PÁGINA:
☆ ☆ ☆
La eternidad según La Barranca


En una reciente entrevista, publicada en “El ángel exterminador” de Milenio, al hablar sobre los temas del más reciente disco de La Barranca, su fundador y líder, José Manuel Aguilera, me comentó que “quizás a estas canciones se les pueda encontrar equivalentes con otras que he hecho; sin embargo, creo que las maneras son nuevas. Hay otro tipo de construcciones formales, otros procesos de composición, otras búsquedas respecto a cómo decir las cosas”.
  Y es que desde su primer disco, el legendario El fuego de la noche (1996), La Barranca propuso un estilo propio y muy personal (no es un secreto que el grupo es idea de Aguilera y que los muchos músicos que han pasado por el mismo han sido colaboradores de las composiciones de este estupendo autor). La Barranca siempre suena a lo mismo, pero nunca suena igual y esa es una de sus mayores virtudes: haber encontrado un sonido único y singular y evolucionar a partir del mismo, cada vez con mayor calidad y mayor finura.
  Lo eterno (Fonarte, 2018) es el nombre del más reciente álbum de la agrupación. Se trata de un trabajo impactante, con canciones que pueden contarse entre las mejores que ha escrito José Manuel, tanto desde el punto de vista musical como desde el poético.
  Con un grupo de virtuosos músicos que incluye el extraordinario y expresivo piano de Yann Zaragoza, esta colección de once temas nos mete de lleno en las atmósferas al mismo tiempo oscuras y luminosas a las que nos tienen acostumbrados Aguilera y su polifacética guitarra, pero adentrándonos en territorios que desconocíamos y que nos llevan a viajar por parajes mágicos y misteriosos con nombres como “Brecha”, “Ceiba”, “Astronomía”, “Manos”, “Escarabajo” o “Lo eterno”. Pero si hay una pieza perfecta esa es “Cuervos”, síntesis acabada de toda la obra de José Manuel Aguilera. Una canción tan abrumadora y sublime como interminablemente profunda.
  Lo eterno es uno de los grandes discos del que desde hace mucho (y por mucho) es el mejor grupo mexicano de rock. Son ya 22 años de gran música.

(Publicado el día de hoy en mi columna "Gajes del orificio" de la sección ¡hey! de Milenio Diario)

martes, 19 de junio de 2018

La Barranca contra Zoé


No es que quiera enfrentar a estas dos agrupaciones mexicanas como si se tratara de un partido de futbol, de una guerra o, peor aún, de unas elecciones tan polarizadas como las mexicanas. Lo que sí pretendo sin embargo es comparar dos casos dentro de un contexto lamentable: el del rock que se hace en nuestro país y la manera dispareja, injusta y mercenaria como es difundido y apreciado.
☆ ☆ ☆
EJERCICIOS PROPUESTOS:
1: Indique si cada afirmación coincide con el texto sobre La Barranca y cite las palabras que lo deciden: (a) el primer disco del grupo salió en 1996; (b) Lo eterno reúne doce temas; (c) Lo eterno se publicó con el sello Fonarte.
2: Enumere todos los títulos de canciones de Lo eterno que se mencionan entre comillas en el texto sobre La Barranca.

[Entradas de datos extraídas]
☆ ☆ ☆
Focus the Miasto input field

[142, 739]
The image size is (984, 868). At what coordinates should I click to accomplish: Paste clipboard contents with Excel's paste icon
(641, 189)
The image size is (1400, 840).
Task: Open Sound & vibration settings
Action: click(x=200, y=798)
☆ ☆ ☆
RESULTADOS:
1:
(a) Sí: "el legendario El fuego de la noche (1996)".
(b) No: "esta colección de once temas".
(c) Sí: "Lo eterno (Fonarte, 2018)".

2: "Brecha", "Ceiba", "Astronomía", "Manos", "Escarabajo", "Lo eterno" y "Cuervos".